Afrolusamerica is the collective noun for regions the Portuguese had occupied in Africa and South America after discovering the Cape Verdian Islands around 1490, and lost again many centuries later.


Afrolusamerica - Popmusic From Lusophone Africa & BrazilAfrolusamerica is an area connected by a mutual language. As much as history and fate of the African nations and the Afrobrazilians may differ, there are, indeed, cross connections in their past and present uniting Africans and Brazilians - sometimes via Portugal.

This does not only relate to music but also to lingual and ritual spheres. Unlike Brazil, the Lusafricans had little opportunity so far to place their popmusic internationally, as even productions for their local market are only just starting and are often wound up via Lisboa.

Thus, it is easy to understand that the facettuous Música Popular Brasileira with internationally successful artists received much more attention in Angola or Mindelo than Angolan music in Rio.

Our compilation Afrolusamerica is neither documentation nor representation. One CD alone would never be a sufficient documentation for so many regions if it was not meant to give just a minimal impression. If this CD would have wanted to represent the charts of the popmusic market of these countries, the audience would soon be tired from the monotony of home-made upbeat numbers. The 20 songs of this CD want to convey an impression of the multitude of contemporary Afro-Lusamerican popmusic, presenting as many Lusitanian and African varieties as possible.

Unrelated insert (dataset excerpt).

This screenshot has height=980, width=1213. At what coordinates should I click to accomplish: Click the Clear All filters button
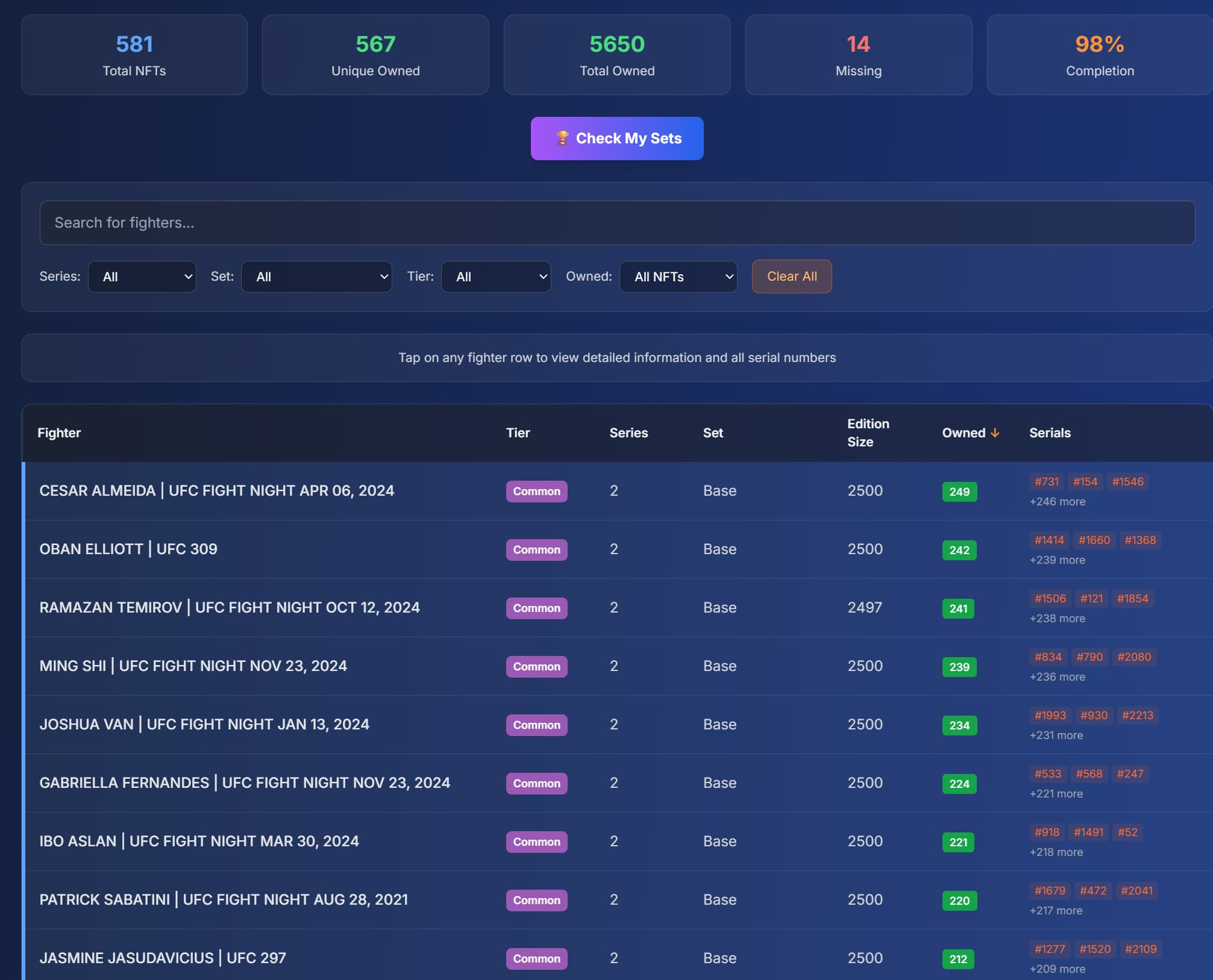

The contributions from Brazil have been selected especially with respect to direct relations and encounters of the artists with Africa because for me it seemed appropriate to the influence Africa has had on Música Popular Brasileira as well.

Claus Schreiner
  

AfroLusAmérica

The second-large African country (after Nigeria) is Brazil - that’s what the Brazilians of African origin say , but even in Salvador, the most African of all Brazilian cities much less is known about Africa as, for example, in Portugal. Portugal’s capital Lisbon is one of the most African cities of Europe (apart from Paris and London).

In Africa, however, especially in Angola and Cabo Verde, Guinea-Bissau, Moçambique and São Tomé e Príncipe people register very carefully what is coming from Brazil, what has become of the common cultural roots. In the Sixties and Seventies, African artists protested together with the Portuguese against the fascist dictatorship which never could have been defeated without the uprise of African nations - an uprise that had found a cultural expressions of its own kind. Music and history stand in dialectic relation and form together the complicated band linking seven countries all over the globe in a culture of their own, even more than a common language: Afrolusamérica - Angola, Brazil, Cabo Verde, Guinea-Bissau, Moçambique, Portugal and São Tomé e Principe.

When Portuguese conquerors had taken hold of Africa and America in the name of the Portuguese monarchy more than five hundred years ago, the main reason was to secure the ocean traffic to India; treasures of the soil and shares in the slave market came next. The colonialization by the Portuguese was done without plan and in a very chaotic manner: yet in Brazil, the Europeans had soon pushed aside the native population and taken hold of the land; the Africans were the last to come - by force. In Africa, however, the Portuguese settled mainly along the coastline, cultivated plantations where the Africans had to work and had children with African „concubines" which they never accepted as their own - just like the Brazilian landowners treated their female slaves.

And yet, something in Africa was happening in the Twenties of our century, that Brazilian avantgarde called cultural anthropopaghy. The suppressed Africans got hold of parts of their oppressors’ culture and used it for reasons of their own. From the Portuguese language, various Creole dialects were created, Portuguese forms of folklore and music went into the rich fundus of African native cultures and thus survived their disappearance in their mother country. The forceful union of various African and European cultures, especially on the Cape Verdian Islands and São Tomé e Príncipe fostered unique forms of songs, new rhythm combinations, and finally brought together European and African instruments from different regions.